Nobody ever told him what to do.
Before her, hempen mats he vainly flung,
And bade her kneel, pronouncing homage too.
184
Then Ajinblambia her head did nod
Just slightly as a token of respect,
Refusing, nonetheless, upon the sod
To kowtow, kneel, fall prone or genuflect.
185
Moreover, she demanded that he free
Myself without a minute of delay,
For elsewise she herself would rescue me
Regardless what resistance he'd display.
186
Pokoka laughed in scorn. How dared she talk
To him as if some kind of threat she posed?
For he would kill her soon as she should walk
Towards the corral where I had been enclosed.
187
Our lady King tried patiently to reason,
Addressed the chief in Fulu fluently,
Assevering the time was not his season
To stray from Ung's dominion truantly.
188
He grabbed her wrist with muscles like an ape,
But acrobatically she did contrive
To get away. Then throwing off her cape,
With prowess she triumphantly did strive
189
Against Pokoka's bold brutality
And brawny biceps, fists of ferric force.
She vexed his vigor and vitality
As if she tamed a mettlesome wild horse.
190
The fight did last some minutes, but at length
Pokoka lay unconscious on the mats
He'd tossed for her to kneel upon, his strength
Undone. Around his head flew flies and gnats.
191
The other Fulus had recoiled in fright
On seeing that their chief was hurt and humbled.
It was a shameful scandal in their sight
To witness how their leader had been tumbled.
192
I too was full of awe and holy dread.
What kind of woman was this lunar wonder,
Who could have had the savage chieftain's head,
Who could have plucked his skeleton asunder?
193
Then Ajinblambia addressed the tribe.
With apprehension and docility
They harked her word, how it did fitly gibe
With her great deed.
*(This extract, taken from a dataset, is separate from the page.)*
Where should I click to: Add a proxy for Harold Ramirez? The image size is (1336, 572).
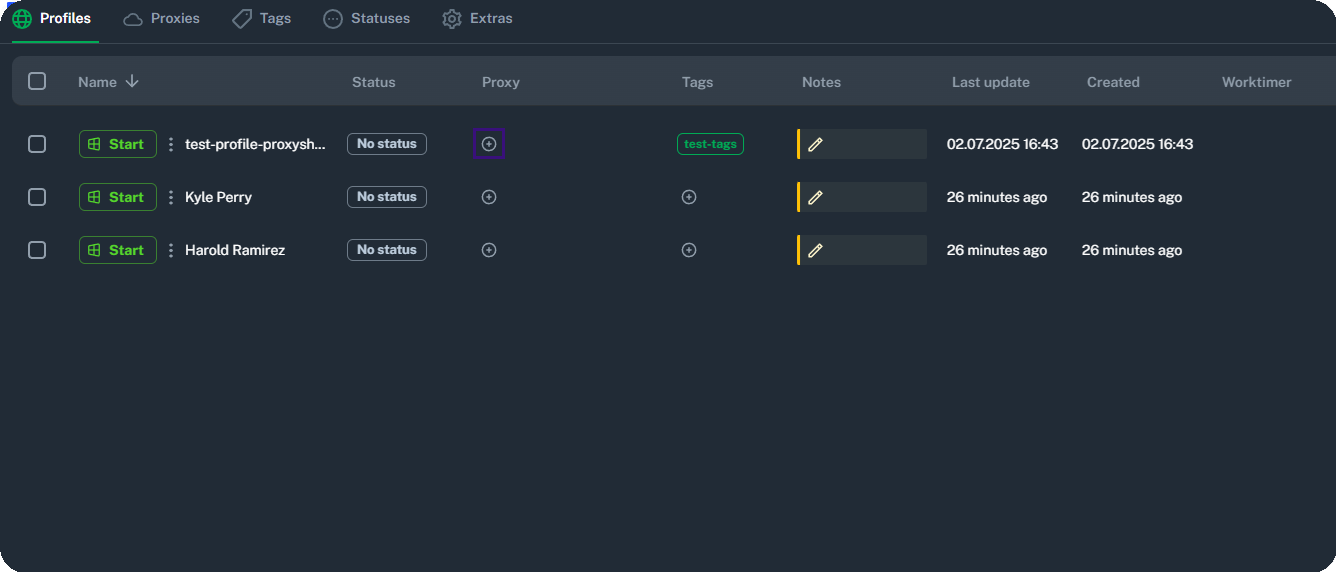(489, 250)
They showed servility
194
Lest they experience the selfsame thing
Their chief had met in holding in contempt
The person and the presence of our King,
The only lady ever thus benempt.
195
She tutored them in words to the effect
That I was there to teach them modern lore,
That they were bounden to show me respect
As if I'd been herself they were before.
196
They promised to pay heed whene'er I spoke,
To listen to my lessons with all tact,
And never to belittle, never joke,
And never contumaciously to act.
197
She said that I would call her every day,
Reporting briefly how the mission went.
If circumstance should cause a long delay,
To Lobilaka, for to learn anent
198
The reason for the pause, she'd fleetly fly.
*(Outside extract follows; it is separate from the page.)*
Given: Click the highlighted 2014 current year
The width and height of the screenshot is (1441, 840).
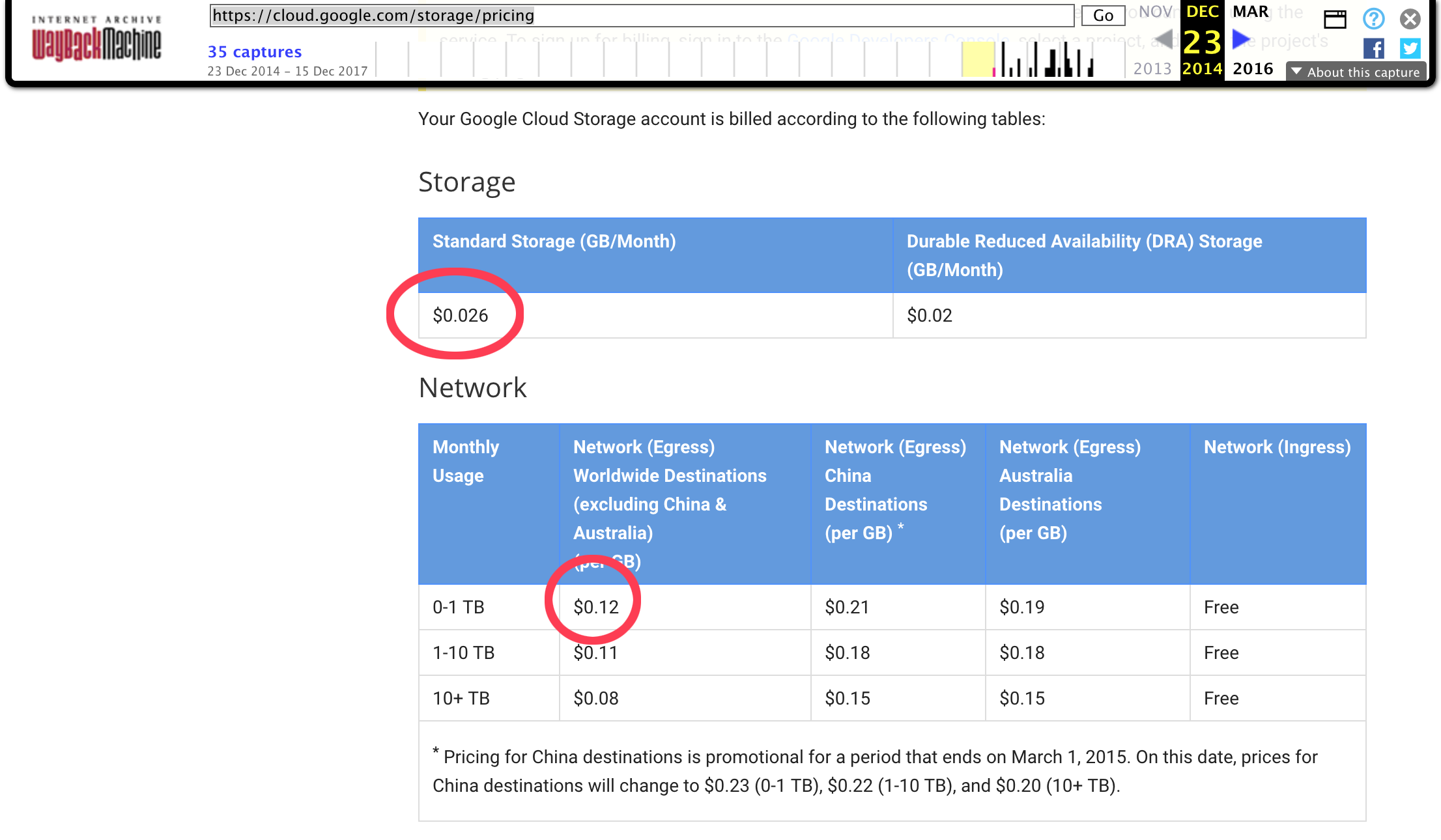Looking at the screenshot, I should pyautogui.click(x=1202, y=69).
They'd better ascertain she'd not perceive
They'd been remiss, emboldened to defy
The rule she had enounced, thus to aggrieve
199
Authority Queen Udi had ordained
And vested in herself. They'd have to pay
A penalty. They'd duly be arraigned.
There'd be a reckoning upon a day.
200
These done, our lady King did board a jet
And flew back to Mecnita in two hours.
It's just four thousand miles. There she was met
In person by Queen Udi bearing flowers.